### WHAT TO WORK ON
Print all entries precisely as they are written.

Data items
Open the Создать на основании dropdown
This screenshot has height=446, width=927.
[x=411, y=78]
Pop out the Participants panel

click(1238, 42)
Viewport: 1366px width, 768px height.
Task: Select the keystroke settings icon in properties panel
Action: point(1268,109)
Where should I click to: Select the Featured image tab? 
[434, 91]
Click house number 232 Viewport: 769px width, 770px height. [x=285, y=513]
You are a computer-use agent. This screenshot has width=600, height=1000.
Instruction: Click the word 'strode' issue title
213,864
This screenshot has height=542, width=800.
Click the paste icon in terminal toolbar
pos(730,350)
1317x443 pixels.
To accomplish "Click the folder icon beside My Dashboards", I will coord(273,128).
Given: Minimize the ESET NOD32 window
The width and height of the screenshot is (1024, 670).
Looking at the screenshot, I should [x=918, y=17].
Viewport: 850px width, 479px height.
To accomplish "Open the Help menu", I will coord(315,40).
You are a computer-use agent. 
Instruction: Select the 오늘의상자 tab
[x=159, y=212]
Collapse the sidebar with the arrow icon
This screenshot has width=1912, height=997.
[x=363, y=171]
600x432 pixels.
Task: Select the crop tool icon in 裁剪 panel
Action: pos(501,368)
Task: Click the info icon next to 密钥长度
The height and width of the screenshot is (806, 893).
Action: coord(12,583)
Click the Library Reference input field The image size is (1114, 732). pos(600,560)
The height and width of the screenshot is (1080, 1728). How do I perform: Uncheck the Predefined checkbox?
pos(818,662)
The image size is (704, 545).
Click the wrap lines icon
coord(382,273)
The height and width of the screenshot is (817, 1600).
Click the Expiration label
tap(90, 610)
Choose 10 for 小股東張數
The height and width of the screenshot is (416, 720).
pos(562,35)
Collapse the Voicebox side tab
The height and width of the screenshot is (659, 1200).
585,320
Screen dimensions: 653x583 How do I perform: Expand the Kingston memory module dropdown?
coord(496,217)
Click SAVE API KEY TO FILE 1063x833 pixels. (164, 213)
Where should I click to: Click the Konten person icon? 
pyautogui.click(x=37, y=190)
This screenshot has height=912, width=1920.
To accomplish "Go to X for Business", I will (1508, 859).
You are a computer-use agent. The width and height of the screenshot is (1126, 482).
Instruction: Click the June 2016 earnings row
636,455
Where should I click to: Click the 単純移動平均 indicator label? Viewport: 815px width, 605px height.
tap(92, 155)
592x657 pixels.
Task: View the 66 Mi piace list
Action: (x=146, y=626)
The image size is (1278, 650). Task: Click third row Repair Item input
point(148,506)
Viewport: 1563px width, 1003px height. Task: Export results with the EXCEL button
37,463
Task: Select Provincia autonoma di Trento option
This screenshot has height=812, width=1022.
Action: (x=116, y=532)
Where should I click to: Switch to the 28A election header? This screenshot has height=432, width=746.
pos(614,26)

### FINISHED EXERCISE
Open the Создать на основании dropdown
This screenshot has height=446, width=927.
[x=411, y=78]
Pop out the Participants panel

click(1238, 42)
Viewport: 1366px width, 768px height.
Task: Select the keystroke settings icon in properties panel
Action: point(1268,109)
Where should I click to: Select the Featured image tab? 
[434, 91]
Click house number 232 Viewport: 769px width, 770px height. [x=285, y=513]
You are a computer-use agent. This screenshot has width=600, height=1000.
Instruction: Click the word 'strode' issue title
213,864
This screenshot has height=542, width=800.
Click the paste icon in terminal toolbar
pos(730,350)
1317x443 pixels.
To accomplish "Click the folder icon beside My Dashboards", I will coord(273,128).
Given: Minimize the ESET NOD32 window
The width and height of the screenshot is (1024, 670).
Looking at the screenshot, I should [x=918, y=17].
Viewport: 850px width, 479px height.
To accomplish "Open the Help menu", I will coord(315,40).
You are a computer-use agent. 
Instruction: Select the 오늘의상자 tab
[x=159, y=212]
Collapse the sidebar with the arrow icon
This screenshot has width=1912, height=997.
[x=363, y=171]
600x432 pixels.
Task: Select the crop tool icon in 裁剪 panel
Action: pos(501,368)
Task: Click the info icon next to 密钥长度
The height and width of the screenshot is (806, 893).
Action: coord(12,583)
Click the Library Reference input field The image size is (1114, 732). pos(600,560)
The height and width of the screenshot is (1080, 1728). How do I perform: Uncheck the Predefined checkbox?
pos(818,662)
The image size is (704, 545).
Click the wrap lines icon
coord(382,273)
The height and width of the screenshot is (817, 1600).
Click the Expiration label
tap(90, 610)
Choose 10 for 小股東張數
The height and width of the screenshot is (416, 720).
pos(562,35)
Collapse the Voicebox side tab
The height and width of the screenshot is (659, 1200).
585,320
Screen dimensions: 653x583 How do I perform: Expand the Kingston memory module dropdown?
coord(496,217)
Click SAVE API KEY TO FILE 1063x833 pixels. (164, 213)
Where should I click to: Click the Konten person icon? 
pyautogui.click(x=37, y=190)
This screenshot has height=912, width=1920.
To accomplish "Go to X for Business", I will (1508, 859).
You are a computer-use agent. The width and height of the screenshot is (1126, 482).
Instruction: Click the June 2016 earnings row
636,455
Where should I click to: Click the 単純移動平均 indicator label? Viewport: 815px width, 605px height.
tap(92, 155)
592x657 pixels.
Task: View the 66 Mi piace list
Action: (x=146, y=626)
The image size is (1278, 650). Task: Click third row Repair Item input
point(148,506)
Viewport: 1563px width, 1003px height. Task: Export results with the EXCEL button
37,463
Task: Select Provincia autonoma di Trento option
This screenshot has height=812, width=1022.
Action: (x=116, y=532)
Where should I click to: Switch to the 28A election header? This screenshot has height=432, width=746.
pos(614,26)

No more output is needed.